Automatic client proxy configuration

In the mid '90s, Netscape developed Javascript to address client-side processing (do NOT get Javascript confused with Java, SUN's powerful cross-platform language).

This (at the time) added a huge amount of functionality to web pages, in that some of the page could be 'dynamic'. The browser could understand this JavaScript code and it had the responsibility for processing the code. On the face of it, it looked like an answer to 'static' boring web pages, but of course, came with a whole host of inherent issues. Nonetheless, JavaScript is part of web programming today and I don't think it's going to go away in a hurry.

We can use this functionality in configuring our browser. If visiting 100 client machines fills you with dread, then this may be one way of solving the problem. Of course, you will need to visit your 100 clients at least once, but if anything changes in the future, no need to revisit them. There are of course other ways of skinning this cat (like editing the registry on Windows machines using an automated logon script), but we're certainly not going to delve into that here.

Here I am referring to a proxy.pac script, which is a very simple script, understood by most (if not all) modern browser that will automatically configure the browser for the Internet via your proxy. Of course it does not need to be called proxy.pac, but I use that name here, so let's go with the flow.

In order to ge this right, you will need to:

  1. Have a web server set up on your network which will contain the proxy.pac script

  2. Configure your browser (as in the GUI configuration above) to use Automatic Proxy configuration URL. In this box, you will need to enter the url, "http://platapus.jungle.org.za/proxy.pac" where platapus is the name of the web server.

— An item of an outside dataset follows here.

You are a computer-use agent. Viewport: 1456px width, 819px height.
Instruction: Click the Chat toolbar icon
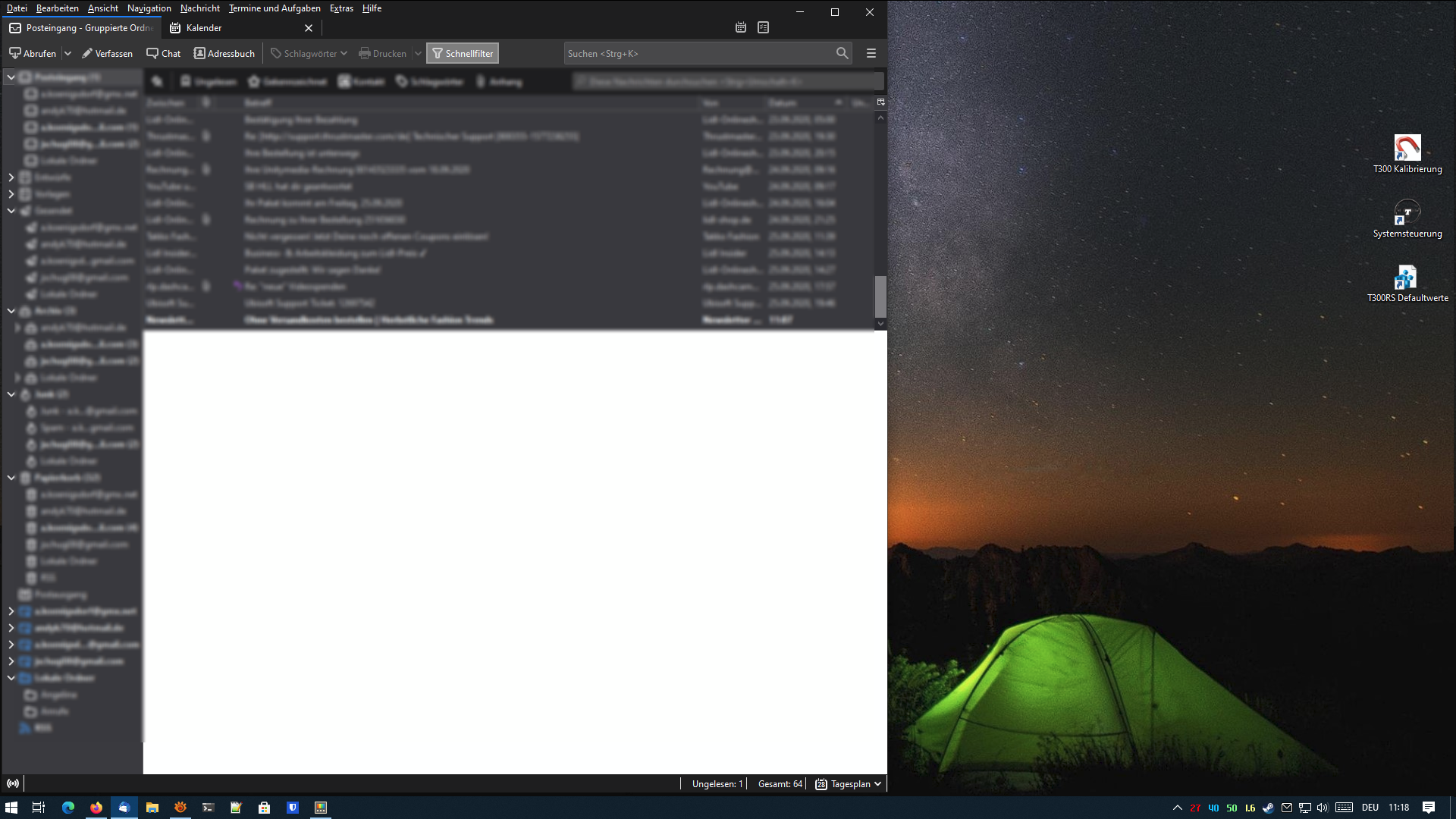(152, 53)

I've included my simple proxy.pac script below, so take a look at it, and then visit http://wp.netscape.com/eng/mozilla/2.0/relnotes/demo/proxy-live.html for a list of functions that can be included in your own proxy.pac script.

My proxy.pac script:

function FindProxyForURL(url, host) {
        if ( isInNet(host, "192.168.1.0", "255.255.255.0") ||
                dnsDomainIs(host,".jungle.org.za") ||
                dnsDomainIs(host,".QEDux.co.za") ) {
                return "DIRECT";
        }       
        else {
                return "PROXY calamari.jungle.org.za:8080";
        }
}
            

This script will set the browser to go directly to sites in the 192.168.1.x network or in the domains QEDux.co.za or jungle.org.za domains, bypassing the need for the proxy. If however, the client machine tries to go to anything else, this script will have configured the browser to use the proxy calamari.jungle.org.za. Bingo, your 100 (or more) browsers are configured. If at a later stage you split your network, putting in a secondary proxy, all that needs to change is the proxy.pac file. No need to ever revisit the individual client workstations.